Continue the article on how the Silicon Valley Bank collapse affected ecommerce sellers, starting after its final sentence. The data that follows the article is not part of it.

▶ _Excerpted passage_:
###

Etsy sellers and those with shops on Shopify have had to make important decisions about their ongoing operations in the wake of the Silicon Valley Bank collapse. (See, “Run on Silicon Valley Bank Impacts Operations at Tech Firms.”)
(See update below for breaking news from FDIC.)
Merchants who use ecommerce platform Shopify turned to its discussion boards to ask about the impact, given media reports that Shopify was an SVB client. Sellers on one Shopify thread wondered if their disbursements were delayed because of the SVB collapse.
“Should we temporarily shut down Shopify Payments,” one seller asked.
Another seller said they believed those with Shopify capital loans would not be able to turn Shop Pay off.
Shopify did not respond to such threads, nor did it post an announcement, as far as we could see by Sunday evening. But oddly, Shopify CEO made a comment on his own Twitter account saying there would be a “minor impact” for the company.
Tobi Lutke said a small portion of its US operational fund flows were tied up in SVB, “but we are working around it and it should be business as usual” – with nothing directly addressing the impact on sellers.
Finally, at 6 pm on Sunday evening, Lutke tweeted a copy of an email Shopify sent merchants, including offering assistance to those with SVB accounts who might have trouble meeting payroll. It made no mention of delayed disbursements, hopefully a sign that there were none related to SVB.
Meanwhile, Etsy delayed disbursements to an undisclosed number of sellers and sent an email to those affected on Friday. Numerous sellers posted they were putting their Etsy shops on vacation until they learned more. It took the company until late on Saturday to issue a more public announcement with slightly more details.
Some ecommerce companies were more proactive. Poshmark published a blog post from Chief Operating Officer John McDonald on Saturday that stated in part, “I want to assure everyone in our seller community that all accounts on Poshmark continue to be safe and secure. We do not use SVB to store customer or marketplace funds, and your ability to process payments and redemptions is not affected.”
Payoneer published a blog post from CEO John Caplan who said in part, “I want to communicate that funds held by you in your Payoneer account are available and accessible to you in the normal way. Customer funds held with Payoneer are not at risk from the closure of Silicon Valley Bank.”

###

▶ _Supplied data_:

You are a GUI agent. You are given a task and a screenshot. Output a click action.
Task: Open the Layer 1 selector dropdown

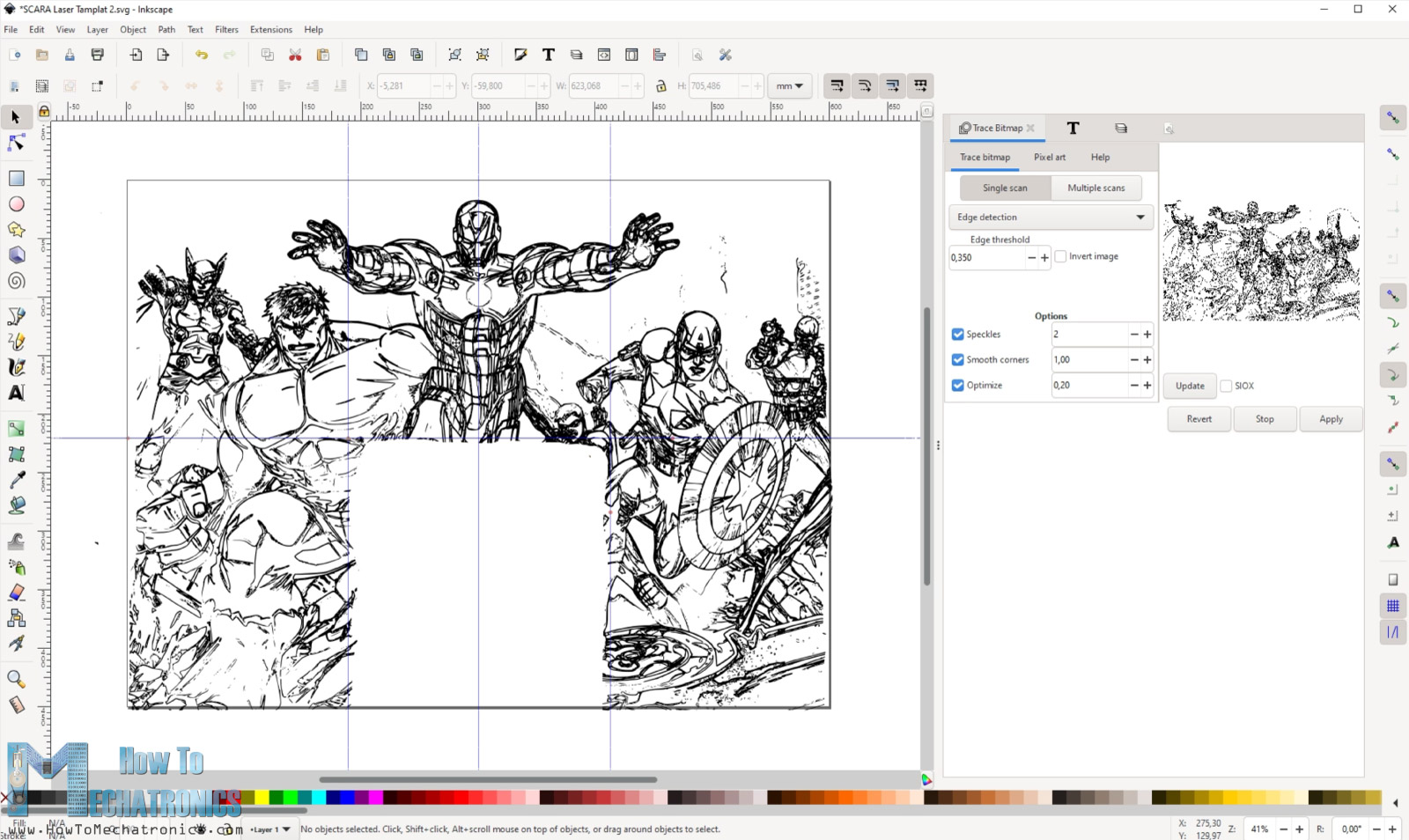point(269,829)
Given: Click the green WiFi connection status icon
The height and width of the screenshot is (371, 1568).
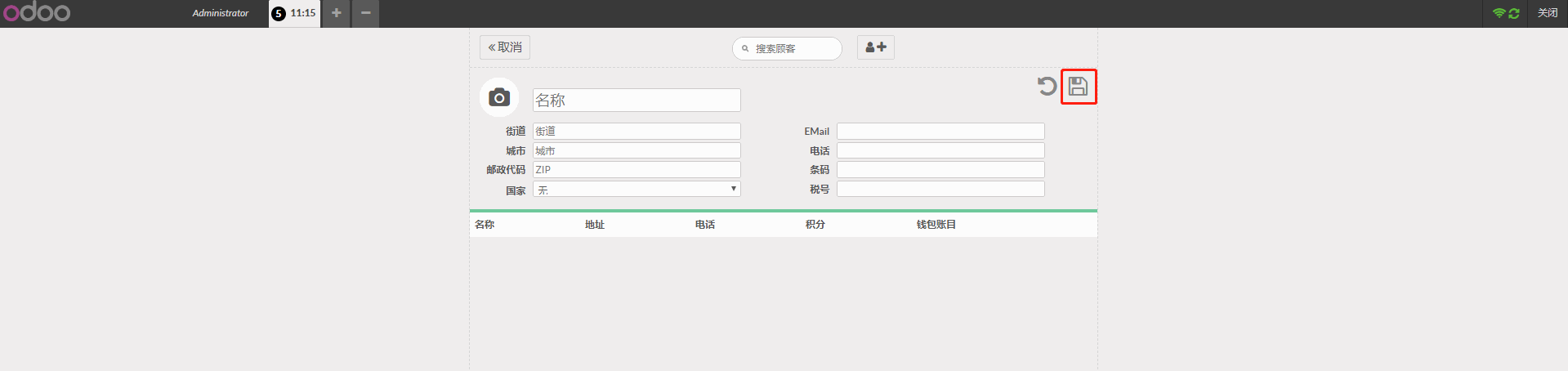Looking at the screenshot, I should point(1499,13).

###

▶ _Answer for this exercise_:
Some said Silicon Valley Bank’s own poor communications contributed to its downfall. Bradford Williams, who held high-level PR positions at many tech and Silicon Valley companies including eBay, Yahoo, Gateway, Alibaba, saw poor communications as a contributing factor to SVB’s demise. “A stark reminder of the power of (poor) communication,” he posted on LinkedIn. “I’ve seen it many times: CEO waves off strategic counsel and insists “I’ve got this.” #communication #bankrun”
Some are blaming the Fed for raising interest rates – but should a bank that doesn’t know interest rates may rise – and plan for such eventualities – be in banking? (SVB knew rates were rising, according to reports on its website warning clients of the challenging macro environment.)
It’s striking that SVB’s situation is far different from the troubles that arose during the 2008 Global Financial Crisis (GFC), which many associate with junk mortgages. Even though SVB served a clientele that is risky by nature, its collapse wasn’t due to “junk” clients, though many were facing challenges in the post-pandemic environment.
In its March 8 mid-quarter report outlining “Strategic actions to strengthen our financial position and enhance profitability and financial flexibility now and in the future,” SVB disclosed losses (not client related), but outlined a plan and, on Slide 10, said its financial position “enables us to take these strategic actions,” including, ample liquidity; strong capital; and a strong credit track record and asset quality.
That may make it easier for the FDIC to sell off the bank in whole, in parts, or to sell off its assets, in order to return funds to depositors who exceed the $250,000 FDIC-insured cap.
It’s impossible to know until the FDIC shares more on Monday whether the situation is dire – some are already advocating for or against a taxpayer bailout.
Advocates for a bailout cite “contagion” – fear of the repercussions that may follow the collapse. Infinitely preferable to such a drastic action would be for venture capitalists to step in and help their clients make it through the following days, weeks, and months ahead to help stave off contagion. After all, they believed in them enough to help them raise funds.
Let us know what your challenges you’re seeing as a online seller in the wake of the SVB collapse.
Update 3/12/2023: The FDIC will complete its resolution of Silicon Valley Bank, Santa Clara, California, in a manner that fully protects all depositors. Depositors will have access to all of their money starting Monday, March 13. No losses associated with the resolution of Silicon Valley Bank will be borne by the taxpayer. See details on the FDIC.gov website.